(Requirement) Rewrite all the items below as a single numbered list with one line per entry, and omit any blank lines.

(Recorded information)

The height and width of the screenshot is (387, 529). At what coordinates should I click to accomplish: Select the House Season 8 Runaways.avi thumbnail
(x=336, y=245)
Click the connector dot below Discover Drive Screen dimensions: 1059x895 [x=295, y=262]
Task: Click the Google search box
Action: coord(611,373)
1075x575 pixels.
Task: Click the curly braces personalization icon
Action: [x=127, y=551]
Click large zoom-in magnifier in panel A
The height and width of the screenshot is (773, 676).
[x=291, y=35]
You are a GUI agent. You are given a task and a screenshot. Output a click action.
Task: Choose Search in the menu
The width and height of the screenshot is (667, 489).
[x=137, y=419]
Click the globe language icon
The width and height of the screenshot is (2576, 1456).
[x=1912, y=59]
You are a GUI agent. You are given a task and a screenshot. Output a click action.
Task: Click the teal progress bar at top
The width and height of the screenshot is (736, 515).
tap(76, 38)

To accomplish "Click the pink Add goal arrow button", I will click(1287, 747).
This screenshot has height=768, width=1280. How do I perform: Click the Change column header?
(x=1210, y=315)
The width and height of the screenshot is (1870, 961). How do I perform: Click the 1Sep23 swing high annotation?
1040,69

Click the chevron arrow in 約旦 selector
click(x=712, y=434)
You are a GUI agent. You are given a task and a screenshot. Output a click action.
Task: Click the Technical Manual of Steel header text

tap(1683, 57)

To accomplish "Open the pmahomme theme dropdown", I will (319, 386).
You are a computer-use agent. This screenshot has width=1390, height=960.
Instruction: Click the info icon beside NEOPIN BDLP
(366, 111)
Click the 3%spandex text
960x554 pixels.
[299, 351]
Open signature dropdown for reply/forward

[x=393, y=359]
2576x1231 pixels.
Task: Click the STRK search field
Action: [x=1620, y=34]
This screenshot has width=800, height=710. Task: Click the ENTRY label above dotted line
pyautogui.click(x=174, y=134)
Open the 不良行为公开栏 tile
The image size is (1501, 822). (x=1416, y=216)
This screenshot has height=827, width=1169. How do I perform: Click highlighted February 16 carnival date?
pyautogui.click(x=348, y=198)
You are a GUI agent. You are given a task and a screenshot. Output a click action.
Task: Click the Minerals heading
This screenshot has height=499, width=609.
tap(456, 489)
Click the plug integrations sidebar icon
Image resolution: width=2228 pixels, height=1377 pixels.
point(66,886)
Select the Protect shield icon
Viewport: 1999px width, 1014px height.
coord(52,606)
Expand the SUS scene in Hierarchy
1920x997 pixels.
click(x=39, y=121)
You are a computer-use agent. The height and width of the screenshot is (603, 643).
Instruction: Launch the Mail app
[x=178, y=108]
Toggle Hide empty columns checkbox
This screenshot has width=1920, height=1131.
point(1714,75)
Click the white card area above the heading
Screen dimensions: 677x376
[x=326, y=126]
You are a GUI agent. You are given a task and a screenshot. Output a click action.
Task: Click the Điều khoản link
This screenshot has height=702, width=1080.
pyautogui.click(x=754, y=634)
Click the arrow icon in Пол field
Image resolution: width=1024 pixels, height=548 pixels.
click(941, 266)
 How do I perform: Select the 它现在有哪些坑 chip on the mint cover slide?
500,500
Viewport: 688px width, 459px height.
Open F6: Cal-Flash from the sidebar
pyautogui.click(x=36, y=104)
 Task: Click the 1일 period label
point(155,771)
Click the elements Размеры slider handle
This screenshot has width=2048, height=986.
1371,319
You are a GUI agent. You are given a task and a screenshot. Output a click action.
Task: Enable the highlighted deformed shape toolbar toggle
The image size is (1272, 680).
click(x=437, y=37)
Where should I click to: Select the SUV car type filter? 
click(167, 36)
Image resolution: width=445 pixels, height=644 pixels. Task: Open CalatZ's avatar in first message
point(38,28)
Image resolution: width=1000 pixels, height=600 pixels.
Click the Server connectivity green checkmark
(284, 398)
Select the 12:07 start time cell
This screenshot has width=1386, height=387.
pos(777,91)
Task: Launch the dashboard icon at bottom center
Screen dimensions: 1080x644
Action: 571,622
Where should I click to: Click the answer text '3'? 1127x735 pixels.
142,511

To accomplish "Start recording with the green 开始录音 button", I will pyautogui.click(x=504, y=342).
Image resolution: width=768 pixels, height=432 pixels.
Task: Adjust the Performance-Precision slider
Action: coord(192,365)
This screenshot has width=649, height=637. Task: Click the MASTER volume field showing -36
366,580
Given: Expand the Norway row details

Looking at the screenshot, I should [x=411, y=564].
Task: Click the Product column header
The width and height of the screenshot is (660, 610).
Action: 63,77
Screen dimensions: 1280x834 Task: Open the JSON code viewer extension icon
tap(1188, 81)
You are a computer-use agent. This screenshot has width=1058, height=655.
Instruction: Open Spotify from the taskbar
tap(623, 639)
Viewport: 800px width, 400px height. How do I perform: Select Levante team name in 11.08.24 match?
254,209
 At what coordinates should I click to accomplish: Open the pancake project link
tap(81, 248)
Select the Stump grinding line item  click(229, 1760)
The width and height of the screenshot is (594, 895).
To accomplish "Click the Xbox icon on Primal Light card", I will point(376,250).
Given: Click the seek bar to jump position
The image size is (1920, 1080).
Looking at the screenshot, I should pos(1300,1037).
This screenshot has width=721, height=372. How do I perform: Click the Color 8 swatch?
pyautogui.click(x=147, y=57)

(Finished task)
1. The height and width of the screenshot is (387, 529). At what coordinates should I click to accomplish: Select the House Season 8 Runaways.avi thumbnail
2. (x=336, y=245)
3. Click the connector dot below Discover Drive Screen dimensions: 1059x895 [x=295, y=262]
4. Task: Click the Google search box
5. Action: coord(611,373)
6. 1075x575 pixels.
7. Task: Click the curly braces personalization icon
8. Action: [x=127, y=551]
9. Click large zoom-in magnifier in panel A
10. The height and width of the screenshot is (773, 676).
11. [x=291, y=35]
12. You are a GUI agent. You are given a task and a screenshot. Output a click action.
13. Task: Choose Search in the menu
14. The width and height of the screenshot is (667, 489).
15. [x=137, y=419]
16. Click the globe language icon
17. The width and height of the screenshot is (2576, 1456).
18. [x=1912, y=59]
19. You are a GUI agent. You are given a task and a screenshot. Output a click action.
20. Task: Click the teal progress bar at top
21. The width and height of the screenshot is (736, 515).
22. tap(76, 38)
23. To accomplish "Click the pink Add goal arrow button", I will click(1287, 747).
24. This screenshot has height=768, width=1280. How do I perform: Click the Change column header?
25. (x=1210, y=315)
26. The width and height of the screenshot is (1870, 961). How do I perform: Click the 1Sep23 swing high annotation?
27. 1040,69
28. Click the chevron arrow in 約旦 selector
29. click(x=712, y=434)
30. You are a GUI agent. You are given a task and a screenshot. Output a click action.
31. Task: Click the Technical Manual of Steel header text
32. tap(1683, 57)
33. To accomplish "Open the pmahomme theme dropdown", I will (319, 386).
34. You are a computer-use agent. This screenshot has width=1390, height=960.
35. Instruction: Click the info icon beside NEOPIN BDLP
36. (366, 111)
37. Click the 3%spandex text
38. 960x554 pixels.
39. [299, 351]
40. Open signature dropdown for reply/forward
41. [x=393, y=359]
42. 2576x1231 pixels.
43. Task: Click the STRK search field
44. Action: [x=1620, y=34]
45. This screenshot has width=800, height=710. Task: Click the ENTRY label above dotted line
46. pyautogui.click(x=174, y=134)
47. Open the 不良行为公开栏 tile
48. The image size is (1501, 822). (x=1416, y=216)
49. This screenshot has height=827, width=1169. How do I perform: Click highlighted February 16 carnival date?
50. pyautogui.click(x=348, y=198)
51. You are a GUI agent. You are given a task and a screenshot. Output a click action.
52. Task: Click the Minerals heading
53. This screenshot has height=499, width=609.
54. tap(456, 489)
55. Click the plug integrations sidebar icon
56. Image resolution: width=2228 pixels, height=1377 pixels.
57. point(66,886)
58. Select the Protect shield icon
59. Viewport: 1999px width, 1014px height.
60. coord(52,606)
61. Expand the SUS scene in Hierarchy
62. 1920x997 pixels.
63. click(x=39, y=121)
64. You are a computer-use agent. The height and width of the screenshot is (603, 643).
65. Instruction: Launch the Mail app
66. [x=178, y=108]
67. Toggle Hide empty columns checkbox
68. This screenshot has width=1920, height=1131.
69. point(1714,75)
70. Click the white card area above the heading
71. Screen dimensions: 677x376
72. [x=326, y=126]
73. You are a GUI agent. You are given a task and a screenshot. Output a click action.
74. Task: Click the Điều khoản link
75. This screenshot has height=702, width=1080.
76. pyautogui.click(x=754, y=634)
77. Click the arrow icon in Пол field
78. Image resolution: width=1024 pixels, height=548 pixels.
79. click(941, 266)
80.  How do I perform: Select the 它现在有哪些坑 chip on the mint cover slide?
81. 500,500
82. Viewport: 688px width, 459px height.
83. Open F6: Cal-Flash from the sidebar
84. pyautogui.click(x=36, y=104)
85.  Task: Click the 1일 period label
86. point(155,771)
87. Click the elements Размеры slider handle
88. This screenshot has width=2048, height=986.
89. 1371,319
90. You are a GUI agent. You are given a task and a screenshot. Output a click action.
91. Task: Enable the highlighted deformed shape toolbar toggle
92. The image size is (1272, 680).
93. click(x=437, y=37)
94. Where should I click to: Select the SUV car type filter? 
95. click(167, 36)
96. Image resolution: width=445 pixels, height=644 pixels. Task: Open CalatZ's avatar in first message
97. point(38,28)
98. Image resolution: width=1000 pixels, height=600 pixels.
99. Click the Server connectivity green checkmark
100. (284, 398)
101. Select the 12:07 start time cell
102. This screenshot has width=1386, height=387.
103. pos(777,91)
104. Task: Launch the dashboard icon at bottom center
105. Screen dimensions: 1080x644
106. Action: 571,622
107. Where should I click to: Click the answer text '3'? 1127x735 pixels.
108. 142,511
109. To accomplish "Start recording with the green 开始录音 button", I will pyautogui.click(x=504, y=342).
110. Image resolution: width=768 pixels, height=432 pixels.
111. Task: Adjust the Performance-Precision slider
112. Action: coord(192,365)
113. This screenshot has width=649, height=637. Task: Click the MASTER volume field showing -36
114. 366,580
115. Given: Expand the Norway row details
116. Looking at the screenshot, I should [x=411, y=564].
117. Task: Click the Product column header
118. The width and height of the screenshot is (660, 610).
119. Action: 63,77
120. Screen dimensions: 1280x834 Task: Open the JSON code viewer extension icon
121. tap(1188, 81)
122. You are a computer-use agent. This screenshot has width=1058, height=655.
123. Instruction: Open Spotify from the taskbar
124. tap(623, 639)
125. Viewport: 800px width, 400px height. How do I perform: Select Levante team name in 11.08.24 match?
126. 254,209
127.  At what coordinates should I click to accomplish: Open the pancake project link
128. tap(81, 248)
129. Select the Stump grinding line item  click(229, 1760)
130. The width and height of the screenshot is (594, 895).
131. To accomplish "Click the Xbox icon on Primal Light card", I will point(376,250).
132. Given: Click the seek bar to jump position
133. The image size is (1920, 1080).
134. Looking at the screenshot, I should pos(1300,1037).
135. This screenshot has width=721, height=372. How do I perform: Click the Color 8 swatch?
136. pyautogui.click(x=147, y=57)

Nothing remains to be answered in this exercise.